Pode também ser um fator desencadeador do ciúme, uma pessoa já ter vivenciado experiências em relacionamento anteriores que a deixaram inseguras em confiar no seu par, seja por traições constatadas ou instabilidade frente a qualquer conflito, usando o tom de ameaça de término. Como consequência, pode acontecer de um relacionamento do presente ser prejudicado por erros cometidos em relações do passado.
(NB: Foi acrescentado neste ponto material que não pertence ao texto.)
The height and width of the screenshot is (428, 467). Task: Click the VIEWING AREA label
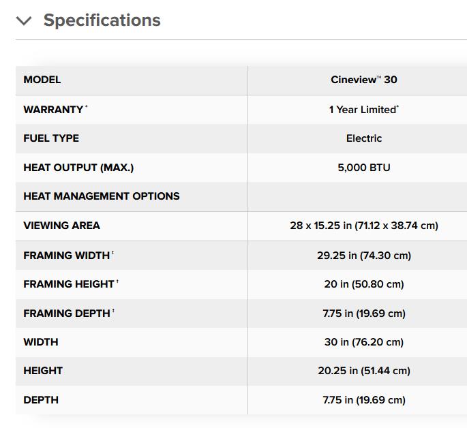click(61, 226)
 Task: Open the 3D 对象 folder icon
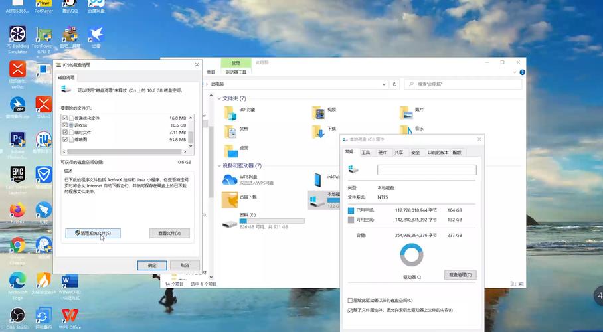pos(230,113)

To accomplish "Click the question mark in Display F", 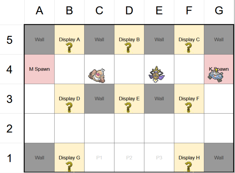I will click(x=189, y=107).
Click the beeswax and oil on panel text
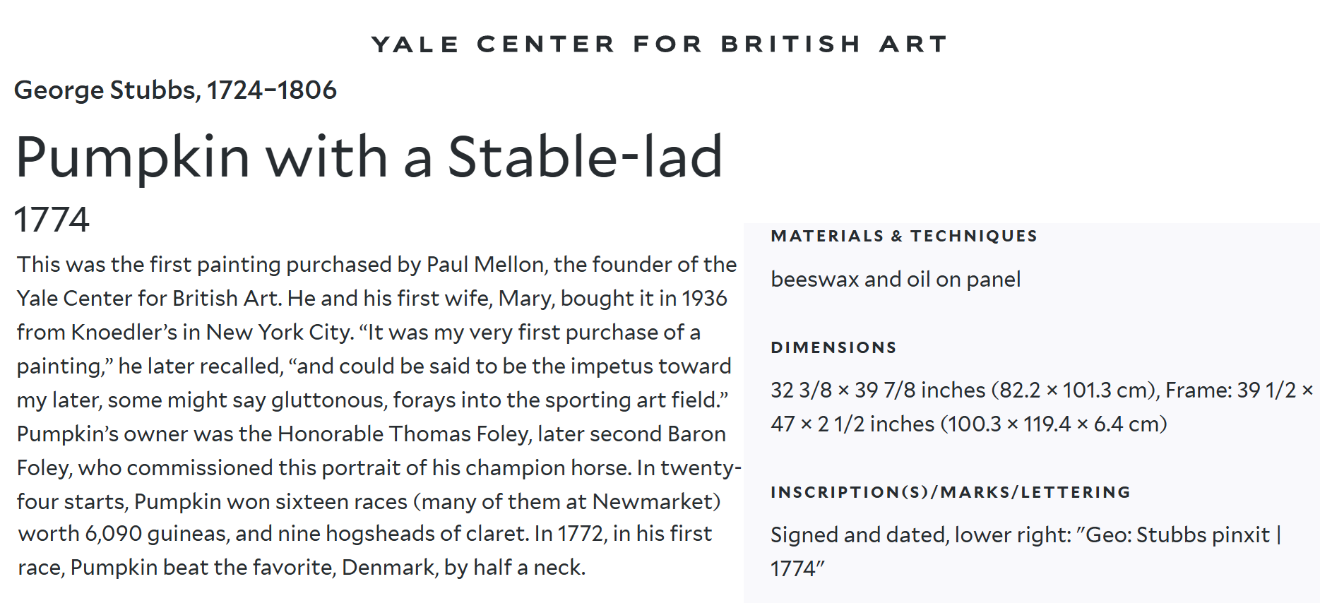The height and width of the screenshot is (603, 1320). (896, 280)
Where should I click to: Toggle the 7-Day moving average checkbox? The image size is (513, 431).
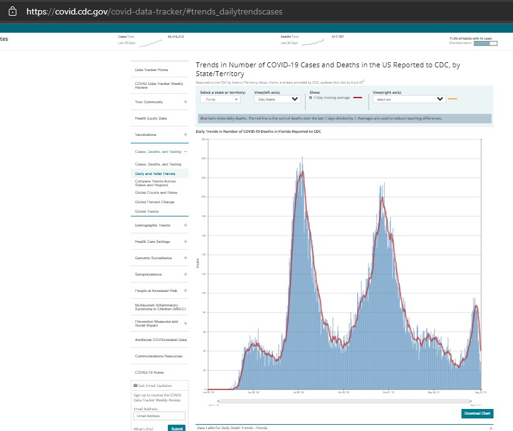pos(311,98)
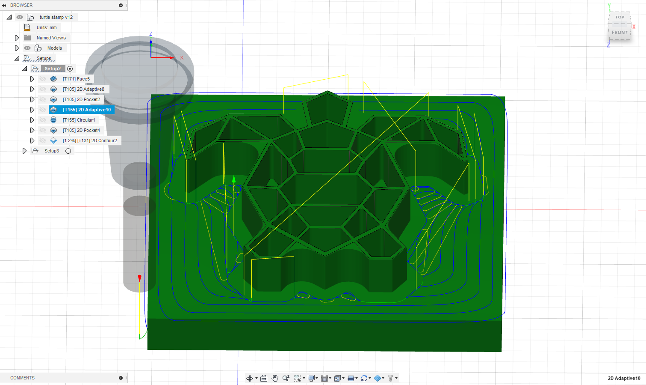The width and height of the screenshot is (646, 385).
Task: Select the [T171] Face5 operation icon
Action: click(53, 79)
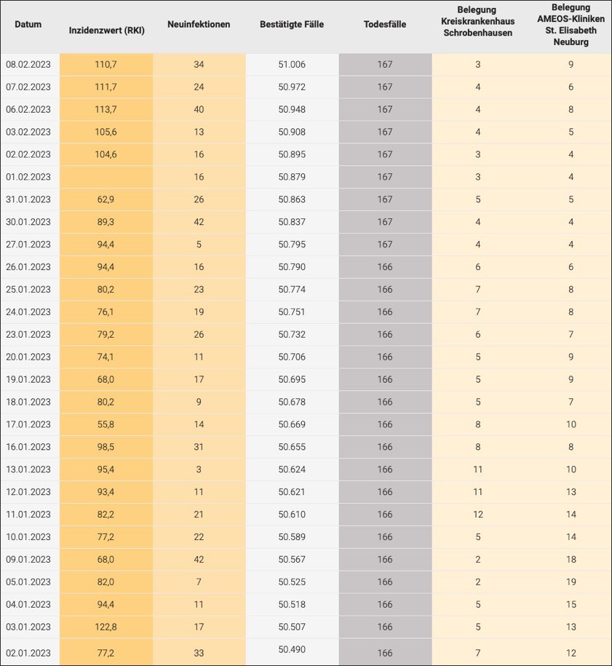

Em que relações o ciúme pode estar presente
O ciúme, embora seja mais comum de ser associado aos relacionamentos românticos, pode ocorrer em outros contextos, como:
Entre amigos, quando acredita que o amigo prioriza atividades, disponibiliza mais tempo com outras pessoas ou que dedica-se a fazer novas amizades com interesses diferentes e portanto sentem-se excluídos ou preteridos. Situações como essas podem ser experimentadas com mais ansiedade e desconforto quando ocorre em relações de dependência emocional de amigos.
Em relações familiares, sejam irmãos, primos, quando crescem sendo comparados entre entre eles. Algumas frases são comuns de serem relatadas: você deveria entrar para a faculdade X como seu primo conseguiu. Seu irmão é mais inteligente, bem sucedido. Sua prima é mais bonita / alta, etc. Mas também pode ser observada quando um irmão sente que ocorre uma preferência pelo outro, que esse outro é privilegiado ou protegido em algum aspecto.
Nas relações de trabalho pode ser identificada entre pares que julgam haver uma preferência por parte da liderança, resultando em melhores oportunidades e reconhecimento para um deles.
Existe tratamento para ciúme?
A psicoterapia é altamente recomendada em casos de dificuldade no gerenciamento de emoções, sentimentos, pensamentos e comportamentos.
Durante o processo psicoterapêutico, a pessoa aprende a identificar a diferença entre ideias e percepções acerca das situações e fatos concretos. Além disso, aprende a respeito do tipo de pensamentos costuma ter e como lida com eles, passando a adotar pensamentos e comportamentos mais funcionais; aprende sobre a sua forma de se relacionar com as pessoas, entre outras questões.
Algumas vezes, o ciúme é vivenciado de maneira muito disfuncional, prejudicial, com pensamentos obsessivos, associados a comportamentos impulsivos e/ou agressivos contra alguém ou contra si mesmo. Neste caso, pode ser indicado acompanhamento psiquiátrico e uso de medicação prescrita por este profissional.
Se você se identificou com esse conteúdo, saiba que você não está sozinho e pode contar com ajuda profissional para aprender a gerenciar melhor as suas emoções. Você é mais que o seu ciúme, não é definido por ele, ainda que esteja presente em muitos momentos de sua vida e que o seu desejo seja se livrar dele.
Se você tiver interesse em ler mais sobre esse assunto, recomendo esta leitura bem acessível: Ansiedade 3: O medo da perda acelera a perda, livro de autoajuda escrito por Augusto Cury. Também esse livro que eu já recomendei em outras oportunidades: A cura do ciúme: Aprenda a confiar, supere a possessividade e salve seu relacionamento, de Robert L. Leahy.